Mean Spearman correlation between the estimated target lambda rates across fish replicates (hpf is short for hours post fertilization). 95% confidence intervals via bootstrap are shown in parentheses. The correlation is higher for GAPML estimates, compared to setting rate estimates as the proportion of times each target was cut.

Fish age	n	Barcode version	GAPML Correlation	Empirical average correlation
4 months	2	7	0.891	0.685
72 hpf	6	7	0.897 (0.855, 0.973)	0.648 (0.616, 0.842)
30 hpf	4	6	0.287(0.287, 0.788)	0.052 (0.052, 0.727)
4.3 hpf	5	7	0.942 (0.942, 0.976)	0.749 (0.714, 0.918)

Open in a new tab

Fig 12: — Fitted target lambda rates for fish sampled at different time points; Each line corresponds to estimates for a single fish. Fish sampled at 4.3hpf (left) and 72 hpf (middle) used the same barcode and have similar rate estimates. The 30hpf fish (right) used a different barcode and has different rate estimates.

5.3. Recovery of cell-type and germ-layer restriction.

It is well known that cells are pluripotent initially and specialize during development. To evaluate recovery of specialization by tissue type, we calculated the correlation between the estimated time of internal tree nodes and the number of descendant tissue types; to evaluate recovery of specialization by germ layer, we calculated the correlation between the estimated time of internal nodes and the number of germ layers represented at the leaves. (As before, all the estimation methods do not use the tissue origin and germ layer labels.) Since any tree should generally show a trend where parent nodes tend to have more descendant cell types than their children, we compared our tree estimate to the same tree but with random branch length assignments and randomly permuted tissue types.
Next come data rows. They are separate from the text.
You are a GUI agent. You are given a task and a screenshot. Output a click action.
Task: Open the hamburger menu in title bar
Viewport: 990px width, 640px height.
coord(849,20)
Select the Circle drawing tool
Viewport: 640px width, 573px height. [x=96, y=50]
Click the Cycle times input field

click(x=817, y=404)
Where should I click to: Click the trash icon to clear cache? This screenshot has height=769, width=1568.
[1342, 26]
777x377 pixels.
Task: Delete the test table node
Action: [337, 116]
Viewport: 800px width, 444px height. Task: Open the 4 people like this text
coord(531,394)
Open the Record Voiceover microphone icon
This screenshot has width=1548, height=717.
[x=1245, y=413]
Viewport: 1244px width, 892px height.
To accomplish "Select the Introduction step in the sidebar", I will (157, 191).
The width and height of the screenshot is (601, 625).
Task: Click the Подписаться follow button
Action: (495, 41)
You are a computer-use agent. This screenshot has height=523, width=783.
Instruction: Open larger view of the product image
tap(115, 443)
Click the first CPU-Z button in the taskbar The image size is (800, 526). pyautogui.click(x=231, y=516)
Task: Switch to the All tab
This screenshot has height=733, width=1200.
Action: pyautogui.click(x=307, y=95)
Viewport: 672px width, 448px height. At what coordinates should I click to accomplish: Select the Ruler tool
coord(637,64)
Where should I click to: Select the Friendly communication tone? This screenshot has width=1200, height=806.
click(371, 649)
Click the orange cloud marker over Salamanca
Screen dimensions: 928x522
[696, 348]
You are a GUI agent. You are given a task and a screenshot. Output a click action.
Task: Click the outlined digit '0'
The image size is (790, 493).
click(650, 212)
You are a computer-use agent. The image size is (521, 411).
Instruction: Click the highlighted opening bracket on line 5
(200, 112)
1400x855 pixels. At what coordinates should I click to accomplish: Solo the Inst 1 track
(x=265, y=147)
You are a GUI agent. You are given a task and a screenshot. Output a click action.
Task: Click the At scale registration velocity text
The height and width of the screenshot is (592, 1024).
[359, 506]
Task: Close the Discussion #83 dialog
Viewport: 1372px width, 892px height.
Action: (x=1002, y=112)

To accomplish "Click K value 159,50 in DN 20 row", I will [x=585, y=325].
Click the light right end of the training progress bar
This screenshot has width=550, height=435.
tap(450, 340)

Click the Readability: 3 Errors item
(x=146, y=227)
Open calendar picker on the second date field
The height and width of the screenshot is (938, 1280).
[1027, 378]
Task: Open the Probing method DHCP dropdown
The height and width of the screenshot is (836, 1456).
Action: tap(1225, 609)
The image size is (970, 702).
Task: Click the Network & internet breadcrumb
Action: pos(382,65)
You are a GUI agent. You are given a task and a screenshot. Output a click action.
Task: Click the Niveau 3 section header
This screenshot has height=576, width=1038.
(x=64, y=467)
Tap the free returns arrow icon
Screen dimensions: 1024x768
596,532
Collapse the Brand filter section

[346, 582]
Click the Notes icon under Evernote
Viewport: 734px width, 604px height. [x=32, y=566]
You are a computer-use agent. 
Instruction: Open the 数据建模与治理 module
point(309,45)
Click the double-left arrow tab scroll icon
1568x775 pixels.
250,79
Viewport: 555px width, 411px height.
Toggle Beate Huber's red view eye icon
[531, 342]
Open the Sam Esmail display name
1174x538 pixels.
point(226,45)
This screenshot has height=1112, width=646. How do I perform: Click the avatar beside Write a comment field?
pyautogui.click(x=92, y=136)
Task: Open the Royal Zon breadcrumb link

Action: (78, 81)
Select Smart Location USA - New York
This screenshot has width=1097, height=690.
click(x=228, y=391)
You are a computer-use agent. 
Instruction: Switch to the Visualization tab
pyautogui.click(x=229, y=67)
Our method estimated much higher correlations compared to these random trees (Table 3). We show an example of the node times versus the number of descendant cell types and germ layers in Figure 13. The other methods have lower correlation compared to GAPML in all cases, except for ‘NJ + chronos’ in the second adult fish. However, upon inspection, the correlation is high for ‘NJ + chronos’ because it estimates that cells are pluripotent for over 90% of the fish’s life cycle and specialize during a small time slice at the very end.

Table 3.

Correlations between the number of descendant cell types/germ layers vs. the time of internal nodes for different estimation methods. For each tree estimate, we create random trees by fixing the topology but shuffling cell types and assigning random branch lengths. The correlation for these random trees are shown. The p-value is calculated with respect to these random trees.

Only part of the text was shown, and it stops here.